◆ **WHAT YOU SHOULD DO**:
From the data below, return all lines holding the string "computer".

◆ **DATA FOR THIS EXERCISE**:
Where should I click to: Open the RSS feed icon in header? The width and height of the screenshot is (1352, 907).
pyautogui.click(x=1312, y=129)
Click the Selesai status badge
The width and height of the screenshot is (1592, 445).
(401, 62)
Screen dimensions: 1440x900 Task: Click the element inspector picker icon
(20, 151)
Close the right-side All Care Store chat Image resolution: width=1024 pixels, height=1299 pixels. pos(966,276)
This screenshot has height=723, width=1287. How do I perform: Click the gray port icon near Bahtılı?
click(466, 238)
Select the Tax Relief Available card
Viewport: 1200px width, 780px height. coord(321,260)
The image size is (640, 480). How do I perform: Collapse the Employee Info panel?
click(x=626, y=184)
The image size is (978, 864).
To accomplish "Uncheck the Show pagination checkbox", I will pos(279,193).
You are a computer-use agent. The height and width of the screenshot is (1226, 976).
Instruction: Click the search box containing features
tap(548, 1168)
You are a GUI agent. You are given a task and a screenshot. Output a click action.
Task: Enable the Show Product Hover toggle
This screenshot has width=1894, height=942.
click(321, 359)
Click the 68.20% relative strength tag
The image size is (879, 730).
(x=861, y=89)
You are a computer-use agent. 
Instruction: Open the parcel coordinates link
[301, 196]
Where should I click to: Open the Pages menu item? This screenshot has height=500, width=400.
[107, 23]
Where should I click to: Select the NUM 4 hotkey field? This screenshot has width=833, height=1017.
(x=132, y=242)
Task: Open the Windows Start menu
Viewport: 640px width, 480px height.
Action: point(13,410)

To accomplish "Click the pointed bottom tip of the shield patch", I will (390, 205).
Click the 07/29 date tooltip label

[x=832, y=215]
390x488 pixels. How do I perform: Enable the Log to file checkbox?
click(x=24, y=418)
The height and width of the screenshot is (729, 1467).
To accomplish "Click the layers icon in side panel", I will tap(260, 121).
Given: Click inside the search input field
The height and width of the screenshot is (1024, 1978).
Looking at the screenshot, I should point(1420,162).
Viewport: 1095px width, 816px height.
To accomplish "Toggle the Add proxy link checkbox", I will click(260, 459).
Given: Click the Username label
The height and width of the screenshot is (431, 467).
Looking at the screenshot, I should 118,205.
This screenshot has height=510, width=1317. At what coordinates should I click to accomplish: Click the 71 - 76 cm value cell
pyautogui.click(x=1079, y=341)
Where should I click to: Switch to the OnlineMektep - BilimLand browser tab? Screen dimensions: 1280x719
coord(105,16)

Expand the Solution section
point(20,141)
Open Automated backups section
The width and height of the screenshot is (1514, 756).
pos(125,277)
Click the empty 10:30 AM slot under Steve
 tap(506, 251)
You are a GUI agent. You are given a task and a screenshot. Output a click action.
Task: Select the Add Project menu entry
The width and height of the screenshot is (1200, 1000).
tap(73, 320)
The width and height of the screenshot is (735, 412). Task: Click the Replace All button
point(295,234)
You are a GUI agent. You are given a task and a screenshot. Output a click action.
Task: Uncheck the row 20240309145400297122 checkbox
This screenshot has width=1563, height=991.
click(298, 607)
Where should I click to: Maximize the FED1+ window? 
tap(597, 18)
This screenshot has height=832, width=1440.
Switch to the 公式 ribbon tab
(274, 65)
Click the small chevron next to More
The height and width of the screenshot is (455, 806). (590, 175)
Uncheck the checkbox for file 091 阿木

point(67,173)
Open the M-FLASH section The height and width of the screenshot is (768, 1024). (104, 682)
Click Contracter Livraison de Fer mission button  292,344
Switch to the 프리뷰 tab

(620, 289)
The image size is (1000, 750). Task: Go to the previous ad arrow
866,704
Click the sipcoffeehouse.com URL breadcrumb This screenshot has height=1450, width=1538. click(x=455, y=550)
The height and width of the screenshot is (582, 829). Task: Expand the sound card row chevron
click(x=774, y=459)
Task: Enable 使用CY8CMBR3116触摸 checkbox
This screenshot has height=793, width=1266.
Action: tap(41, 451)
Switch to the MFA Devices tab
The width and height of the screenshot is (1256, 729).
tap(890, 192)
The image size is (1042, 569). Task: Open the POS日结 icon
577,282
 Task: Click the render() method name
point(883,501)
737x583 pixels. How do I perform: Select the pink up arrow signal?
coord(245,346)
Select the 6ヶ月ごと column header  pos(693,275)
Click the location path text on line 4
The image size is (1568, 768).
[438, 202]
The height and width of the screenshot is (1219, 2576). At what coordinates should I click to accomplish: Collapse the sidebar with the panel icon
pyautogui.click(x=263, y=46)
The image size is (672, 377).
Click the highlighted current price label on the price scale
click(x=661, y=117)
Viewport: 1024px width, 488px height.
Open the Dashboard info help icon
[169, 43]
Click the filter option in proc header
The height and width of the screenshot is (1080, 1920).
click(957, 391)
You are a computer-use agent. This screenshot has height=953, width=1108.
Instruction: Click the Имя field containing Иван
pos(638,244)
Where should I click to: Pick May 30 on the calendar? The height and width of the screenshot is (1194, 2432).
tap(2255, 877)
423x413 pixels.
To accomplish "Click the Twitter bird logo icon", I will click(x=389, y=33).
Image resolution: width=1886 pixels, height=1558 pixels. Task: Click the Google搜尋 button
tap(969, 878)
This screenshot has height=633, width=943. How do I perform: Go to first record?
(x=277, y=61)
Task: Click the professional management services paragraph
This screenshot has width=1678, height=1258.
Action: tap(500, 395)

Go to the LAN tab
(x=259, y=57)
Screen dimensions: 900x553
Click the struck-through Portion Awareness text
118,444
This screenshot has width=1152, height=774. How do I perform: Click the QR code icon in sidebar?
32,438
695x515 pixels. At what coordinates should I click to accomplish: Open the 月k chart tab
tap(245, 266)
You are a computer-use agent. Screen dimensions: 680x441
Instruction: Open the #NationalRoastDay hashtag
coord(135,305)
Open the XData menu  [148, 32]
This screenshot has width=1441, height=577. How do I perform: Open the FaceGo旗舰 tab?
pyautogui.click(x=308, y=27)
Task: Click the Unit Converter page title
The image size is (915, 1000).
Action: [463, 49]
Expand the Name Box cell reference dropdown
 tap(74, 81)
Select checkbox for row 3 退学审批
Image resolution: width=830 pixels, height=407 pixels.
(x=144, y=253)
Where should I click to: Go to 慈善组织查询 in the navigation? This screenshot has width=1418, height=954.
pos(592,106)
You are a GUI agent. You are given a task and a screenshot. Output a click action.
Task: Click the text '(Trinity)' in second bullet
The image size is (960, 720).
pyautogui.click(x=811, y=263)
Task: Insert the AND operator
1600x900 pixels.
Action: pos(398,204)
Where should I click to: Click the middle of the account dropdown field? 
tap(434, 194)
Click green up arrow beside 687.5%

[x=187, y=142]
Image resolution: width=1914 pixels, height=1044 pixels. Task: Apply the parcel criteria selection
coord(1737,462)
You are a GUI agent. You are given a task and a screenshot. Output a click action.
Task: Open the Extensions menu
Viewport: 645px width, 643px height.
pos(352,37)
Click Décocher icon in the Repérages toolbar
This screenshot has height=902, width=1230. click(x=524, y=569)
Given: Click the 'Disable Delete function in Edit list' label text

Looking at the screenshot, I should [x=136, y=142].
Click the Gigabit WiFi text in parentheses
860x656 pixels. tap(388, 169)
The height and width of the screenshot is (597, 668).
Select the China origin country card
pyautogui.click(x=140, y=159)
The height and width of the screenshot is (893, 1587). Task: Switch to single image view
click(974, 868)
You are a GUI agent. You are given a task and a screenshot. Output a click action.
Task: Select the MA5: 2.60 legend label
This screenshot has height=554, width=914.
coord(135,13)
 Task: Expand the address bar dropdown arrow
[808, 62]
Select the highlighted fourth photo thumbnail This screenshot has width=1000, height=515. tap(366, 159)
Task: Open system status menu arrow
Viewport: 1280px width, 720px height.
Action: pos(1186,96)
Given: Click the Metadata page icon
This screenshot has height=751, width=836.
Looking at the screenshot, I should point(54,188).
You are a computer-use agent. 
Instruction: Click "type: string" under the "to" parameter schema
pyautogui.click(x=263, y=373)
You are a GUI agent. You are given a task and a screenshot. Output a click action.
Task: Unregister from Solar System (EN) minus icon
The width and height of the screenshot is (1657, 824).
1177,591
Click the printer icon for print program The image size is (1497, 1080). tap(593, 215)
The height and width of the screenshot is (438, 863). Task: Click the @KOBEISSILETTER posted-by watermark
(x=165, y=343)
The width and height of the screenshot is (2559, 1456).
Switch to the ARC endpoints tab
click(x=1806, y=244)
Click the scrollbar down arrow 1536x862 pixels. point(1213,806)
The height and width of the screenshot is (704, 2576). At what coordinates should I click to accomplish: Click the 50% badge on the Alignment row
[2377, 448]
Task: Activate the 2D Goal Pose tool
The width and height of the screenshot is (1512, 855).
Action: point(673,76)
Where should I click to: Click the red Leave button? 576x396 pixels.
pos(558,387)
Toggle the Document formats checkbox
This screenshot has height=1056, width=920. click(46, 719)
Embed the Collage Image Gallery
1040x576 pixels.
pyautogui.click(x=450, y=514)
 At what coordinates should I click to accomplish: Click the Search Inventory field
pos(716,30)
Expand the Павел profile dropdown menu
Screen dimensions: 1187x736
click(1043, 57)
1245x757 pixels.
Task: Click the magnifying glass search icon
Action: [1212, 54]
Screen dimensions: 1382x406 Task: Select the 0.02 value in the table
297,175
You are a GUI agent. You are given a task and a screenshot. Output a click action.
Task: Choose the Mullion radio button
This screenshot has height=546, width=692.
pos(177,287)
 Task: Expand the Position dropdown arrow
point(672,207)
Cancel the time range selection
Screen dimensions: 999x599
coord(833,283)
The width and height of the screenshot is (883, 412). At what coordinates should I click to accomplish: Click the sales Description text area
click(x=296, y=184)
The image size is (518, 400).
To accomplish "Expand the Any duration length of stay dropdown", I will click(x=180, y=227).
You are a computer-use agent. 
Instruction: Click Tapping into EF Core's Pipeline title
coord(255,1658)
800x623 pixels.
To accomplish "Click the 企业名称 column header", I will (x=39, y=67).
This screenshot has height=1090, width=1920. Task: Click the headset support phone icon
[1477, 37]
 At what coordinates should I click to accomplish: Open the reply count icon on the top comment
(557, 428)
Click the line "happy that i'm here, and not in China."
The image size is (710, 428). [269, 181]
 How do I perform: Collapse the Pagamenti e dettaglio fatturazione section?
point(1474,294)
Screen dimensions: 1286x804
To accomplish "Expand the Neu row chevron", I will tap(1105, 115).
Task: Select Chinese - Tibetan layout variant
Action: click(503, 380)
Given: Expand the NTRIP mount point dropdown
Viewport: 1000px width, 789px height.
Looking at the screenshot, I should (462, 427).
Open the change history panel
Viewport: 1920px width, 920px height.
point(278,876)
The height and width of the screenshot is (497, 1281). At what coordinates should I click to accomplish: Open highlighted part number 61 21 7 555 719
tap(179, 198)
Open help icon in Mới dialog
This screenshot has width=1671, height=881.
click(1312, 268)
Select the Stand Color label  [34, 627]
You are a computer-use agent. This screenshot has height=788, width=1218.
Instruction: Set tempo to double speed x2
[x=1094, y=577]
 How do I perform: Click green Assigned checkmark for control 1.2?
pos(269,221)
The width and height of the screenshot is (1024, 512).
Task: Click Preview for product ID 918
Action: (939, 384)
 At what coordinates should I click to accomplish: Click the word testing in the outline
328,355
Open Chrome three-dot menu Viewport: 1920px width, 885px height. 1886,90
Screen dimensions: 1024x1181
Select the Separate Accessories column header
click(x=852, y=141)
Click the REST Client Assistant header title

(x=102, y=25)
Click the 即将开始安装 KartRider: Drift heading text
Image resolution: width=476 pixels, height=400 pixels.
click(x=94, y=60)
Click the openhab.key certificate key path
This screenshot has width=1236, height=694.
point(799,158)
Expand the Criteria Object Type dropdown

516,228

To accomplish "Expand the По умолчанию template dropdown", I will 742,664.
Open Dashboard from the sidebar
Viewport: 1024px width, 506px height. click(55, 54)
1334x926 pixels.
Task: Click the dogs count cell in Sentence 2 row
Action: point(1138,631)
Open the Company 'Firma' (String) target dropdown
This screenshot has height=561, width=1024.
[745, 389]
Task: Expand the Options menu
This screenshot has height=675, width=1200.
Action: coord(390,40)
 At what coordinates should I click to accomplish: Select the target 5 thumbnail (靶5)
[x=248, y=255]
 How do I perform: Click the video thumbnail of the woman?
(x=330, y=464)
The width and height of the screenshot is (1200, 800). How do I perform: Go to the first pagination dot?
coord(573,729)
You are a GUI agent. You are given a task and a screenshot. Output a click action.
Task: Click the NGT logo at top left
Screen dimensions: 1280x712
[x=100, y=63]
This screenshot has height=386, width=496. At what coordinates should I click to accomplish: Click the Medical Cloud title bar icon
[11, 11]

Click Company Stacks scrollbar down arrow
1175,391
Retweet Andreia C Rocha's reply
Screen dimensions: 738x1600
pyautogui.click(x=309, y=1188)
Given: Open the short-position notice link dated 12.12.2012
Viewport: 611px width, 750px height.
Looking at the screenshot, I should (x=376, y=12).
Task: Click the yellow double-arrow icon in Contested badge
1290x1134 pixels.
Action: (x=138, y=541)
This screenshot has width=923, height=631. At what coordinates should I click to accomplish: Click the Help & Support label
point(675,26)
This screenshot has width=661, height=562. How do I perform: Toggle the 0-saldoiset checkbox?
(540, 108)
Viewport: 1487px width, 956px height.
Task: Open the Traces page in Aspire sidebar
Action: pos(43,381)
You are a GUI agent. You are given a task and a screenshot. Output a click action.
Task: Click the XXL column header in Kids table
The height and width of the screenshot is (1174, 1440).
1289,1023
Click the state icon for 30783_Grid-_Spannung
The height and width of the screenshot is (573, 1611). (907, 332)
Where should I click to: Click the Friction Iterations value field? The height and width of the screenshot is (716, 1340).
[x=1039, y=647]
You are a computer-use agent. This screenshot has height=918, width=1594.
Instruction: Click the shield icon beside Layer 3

◆ **ANSWER TO THIS EXERCISE**:
You are a computer-use agent. The height and width of the screenshot is (1226, 976).
You are a computer-use agent. 
You are a computer-use agent. This screenshot has height=953, width=1108.
You are a computer-use agent. Screen dimensions: 680x441
You are a computer-use agent. 
You are a computer-use agent. 
You are a computer-use agent. This screenshot has height=788, width=1218.
You are a computer-use agent. This screenshot has height=918, width=1594.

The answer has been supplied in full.